A une petite heure en voiture de Porto, on passe un dernier col et la magie opère. A perte de vue, le fleuve étire ses méandres entre des hectares de vignes, accrochées aux pentes escarpées des montagnes qui le bordent. Ce paysage, entièrement façonné par l’homme depuis des siècles, loin d’être uniforme, ne peut que séduire les amoureux des vignobles. C’est d’ailleurs ce travail unique, dont les premières traces remontent à près de deux mille ans, que l’Unesco a récompensé en classant les vignobles du Haut-Douro au patrimoine mondial de l’humanité en 2001. Ce sont les Romains qui, les premiers, ont commencé à façonner les rives du Douro, dès le milieu du XIIe siècle, bien avant que les vins ne jouissent d’une notoriété pour leur excellence.

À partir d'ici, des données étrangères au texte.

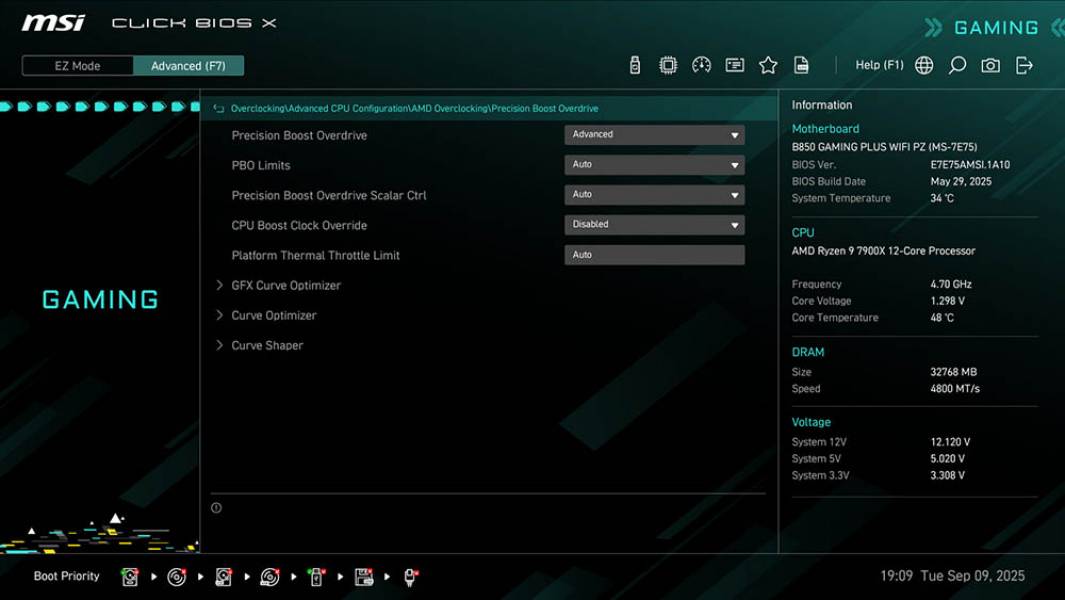The height and width of the screenshot is (600, 1065).
Task: Click the changelog document icon
Action: tap(802, 64)

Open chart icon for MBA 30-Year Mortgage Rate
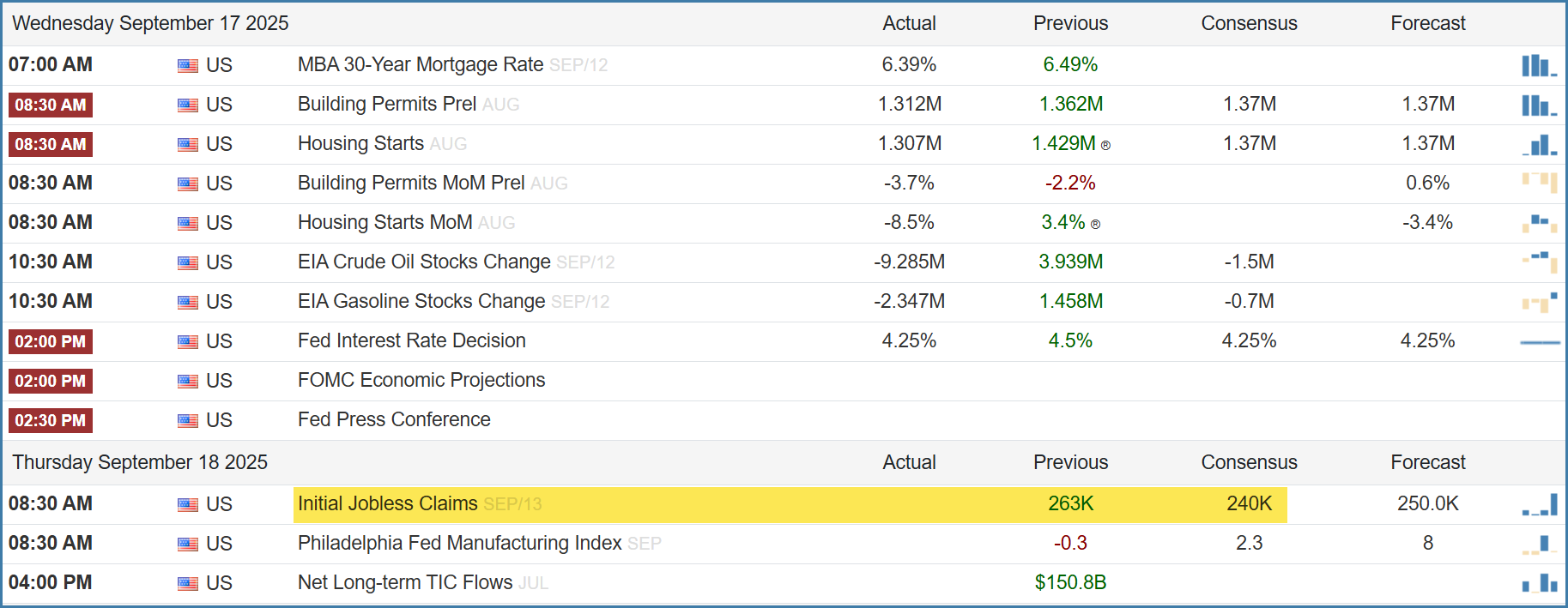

Il faudra cependant attendre la deuxième moitié du XVIIe siècle pour qu’aient lieu les premières expéditions de « vins de Porto ».
Emprise britannique
Grâce à un traité commercial signé entre le Royaume-Uni et le Portugal en 1654, de nombreux marchands anglais et écossais s’installent dans le pays, où ils bénéficient de droits de douane préférentiels. Le blocus imposé par Colbert va favoriser la naissance du porto tel qu’on le connaît aujourd’hui et accélérer la construction de Vila Nova de Gaia, face à la petite ville de Porto. Compte tenu des difficultés pour acheminer par voie terrestre les vins de Porto du Haut-Douro à son embouchure, c’est par voie fluviale que les barriques arrivent.
Un trajet périlleux au milieu de bateaux manœuvrant sur des eaux parfois bouillonnantes. Les marchands s’installent alors à Porto et créent, face à la ville, une autre cité, entièrement dédiée aux portos : Vila Nova de Gaia. Aujourd’hui encore, de grandes maisons témoignent de cette emprise britannique, avec des noms tels que Taylor’s, Graham’s, Dow’s, Warre’s… De nos jours, les producteurs de porto, grandes maisons comme petits propriétaires, s’attachent à préserver les traditions culturales et de vinification. Et ce, malgré la baisse constante de la consommation de porto qui a marqué la fin du XXe siècle. Longtemps réputés « vins de grands-mères », servis trop chauds, ils ont été relégués au fond du placard avant de faire un retour sur les tables, portés par la mixologie.
Porto : une palette étonnamment large
Il s’en vend aujourd’hui plus de 103 millions de bouteilles par an, essentiellement en France, premier marché à l’export, et au Portugal, où la consommation intérieure a rebondi grâce au tourisme. Pour autant, le prix moyen de vente en France de 3,66 euros la bouteille (en 2016) n’est pas un témoignage en faveur de l’excellence de ces vins. Il est parfois difficile de décrypter une telle diversité de l’offre. Certes, en grande surface, sont commercialisés des produits à bas prix, aux côtés, parfois, de portos plus âgés. Mais ce que l’on sait moins, c’est qu’il existe quatre grandes catégories de porto – tawny, ruby, blanc et rosé – qui se déclinent à leur tour en différents segments. Seul point commun : tous sont des vins mutés, c’est-à-dire que la fermentation a été stoppée par adjonction d’alcool vinicole. « Les portos rosés sont jeunes, fruités, très simples, avec des arômes de fraise marqués. Ils s’utilisent surtout en cocktails ou servis en piscine, décrypte Julien dos Santos, qui a créé Portologia, la première boutique entièrement dédiée aux portos à Paris. Ensuite, je dirais qu’il y a la catégorie des oxydatifs, qui regroupe les portos blancs et tawny, et celle des réducteurs, avec le ruby. »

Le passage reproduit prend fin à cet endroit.